THE PUBLIC sector encompasses a huge range of risks and this is reflected in the variety of topics being discussed at this year’s annual conference of the Association of Local Authority Risk Managers (ALARM).
The conference, which takes place at the University of Warwick on April 12-13, 1999, includes workshops and lectures on crime prevention, stress, private finance initiative, school risk management, best value, arson, emergency services, unoccupied property, motor fleet risk management, the Woolf Report, disaster recovery, plant security, sea defences, employee absenteeism, and the Crime and Disorder Act.
The vast range of risks and exposures makes the role of the public sector risk and insurance manager a particularly challenging one. Many of the risks are similar to those faced by organisations in the private sector, and there is much that the two sectors can learn from each other in terms of risk management. This explains the close working relationship between ALARM and AIRMIC. Indeed, a recent AIRMIC chairman was a local authority risk manager.
However, there are also may risks and exposures that are unique to the public sector, which require very different approaches to those in the private sector. Risk management has improved dramatically in the public sector in the last few years. Part of this is undoubtedly due to the demise of MMI and the pressure of the commercial insurance marketplace which has focused attention on loss prevention.
But sometimes this pressure can be unrealistic, and public sector risk managers have to think laterally and approach risks from a different angle. This was brought home at a conference shortly after the demise of MMI. A panel of insurers and brokers was talking to a number of public sector risk and insurance managers, one speaker was talking about school fires and said that the solution was to have all buildings sprinklered. A delegate then pointed out that most schools in his local authority did not have enough money for books, or for repairing broken windows, and that a sprinkler system in every school might be a little unrealistic.

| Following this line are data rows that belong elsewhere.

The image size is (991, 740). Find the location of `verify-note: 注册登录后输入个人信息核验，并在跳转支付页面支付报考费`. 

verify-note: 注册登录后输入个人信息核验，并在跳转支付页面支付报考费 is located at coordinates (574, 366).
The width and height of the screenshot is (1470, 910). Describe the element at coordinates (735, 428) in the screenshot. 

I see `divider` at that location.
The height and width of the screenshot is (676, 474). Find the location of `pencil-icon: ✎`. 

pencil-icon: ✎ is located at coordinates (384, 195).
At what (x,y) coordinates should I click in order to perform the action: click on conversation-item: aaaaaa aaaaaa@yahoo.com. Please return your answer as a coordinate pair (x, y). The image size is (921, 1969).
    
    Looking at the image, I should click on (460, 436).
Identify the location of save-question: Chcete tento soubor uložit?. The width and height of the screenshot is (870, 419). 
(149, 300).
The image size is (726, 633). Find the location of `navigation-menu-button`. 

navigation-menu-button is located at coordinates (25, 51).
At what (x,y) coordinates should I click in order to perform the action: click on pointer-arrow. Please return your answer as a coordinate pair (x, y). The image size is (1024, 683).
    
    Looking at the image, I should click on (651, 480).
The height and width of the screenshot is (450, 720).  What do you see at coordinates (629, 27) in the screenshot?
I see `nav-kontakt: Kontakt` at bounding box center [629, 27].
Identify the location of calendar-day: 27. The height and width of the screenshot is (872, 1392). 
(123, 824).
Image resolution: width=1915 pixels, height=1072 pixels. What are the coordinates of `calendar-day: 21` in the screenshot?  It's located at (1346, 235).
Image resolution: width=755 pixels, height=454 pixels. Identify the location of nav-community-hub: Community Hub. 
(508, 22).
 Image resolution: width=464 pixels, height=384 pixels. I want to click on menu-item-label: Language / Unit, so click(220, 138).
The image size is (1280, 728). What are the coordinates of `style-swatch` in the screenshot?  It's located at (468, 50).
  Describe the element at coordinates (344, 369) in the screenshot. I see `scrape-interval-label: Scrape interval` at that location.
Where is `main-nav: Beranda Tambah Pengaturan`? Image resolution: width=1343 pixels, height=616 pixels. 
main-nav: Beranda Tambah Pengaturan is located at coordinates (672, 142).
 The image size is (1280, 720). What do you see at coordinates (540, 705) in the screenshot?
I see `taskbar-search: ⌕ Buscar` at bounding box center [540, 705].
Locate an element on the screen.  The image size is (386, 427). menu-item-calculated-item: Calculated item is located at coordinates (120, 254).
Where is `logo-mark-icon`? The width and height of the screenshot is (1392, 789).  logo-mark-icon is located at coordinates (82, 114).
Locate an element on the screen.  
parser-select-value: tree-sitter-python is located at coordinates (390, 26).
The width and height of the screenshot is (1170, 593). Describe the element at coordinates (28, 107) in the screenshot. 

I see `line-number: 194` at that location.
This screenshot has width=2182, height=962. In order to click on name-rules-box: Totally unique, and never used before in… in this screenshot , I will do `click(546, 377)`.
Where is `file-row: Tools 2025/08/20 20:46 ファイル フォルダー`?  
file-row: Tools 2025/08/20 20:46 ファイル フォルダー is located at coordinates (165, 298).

Times have moved on, and loss prevention is growing, but still there are two areas which, in survey after survey, regularly appear as being the most demanding in terms of time and resources, and where a large number of claims occur causing concern to risk and insurance managers in the public sector: schools and highways.
This special report looks at some of the current issues affecting the public sector. School fires are a major issue and the Arson Prevention Bureau has begun a campaign promoting risk management to help deal with the growing problem. But schools have a number of liabilities and this report includes an article looking at the new proposals to allow schools to handle their own insurance. The article urges schools to look hard at their liabilities and the benefits of purchasing insurance as part of a larger group, the local authority, rather than as an individual school.
This report also includes a look at the issue of highway claims which now represent a major part of all claims faced by local authorities. The article looks at various risk management measures and the techniques which can help to reduce claims. The Clinical Negligence Scheme for Trusts, the NHS mutual, is now four years old, and has proved itself in terms of promoting risk management, and is now beginning to face major claims which will test its claims handling abilities. A number of changes have taken place and this report details the new approaches being taken by the CNST.
Local authorities have a number of liabilities, but there is one area where risk and insurance managers may not have been aware that their liabilities are increasing: The Human Rights Act. This may not at first appearance seem to have much relevance, but as this report shows, it will have an impact on legal issues and negligence cases in particular.
Finally, this report analyses the results of a survey into Risk Management Groups within local authorities: their use, their makeup, and their effectiveness.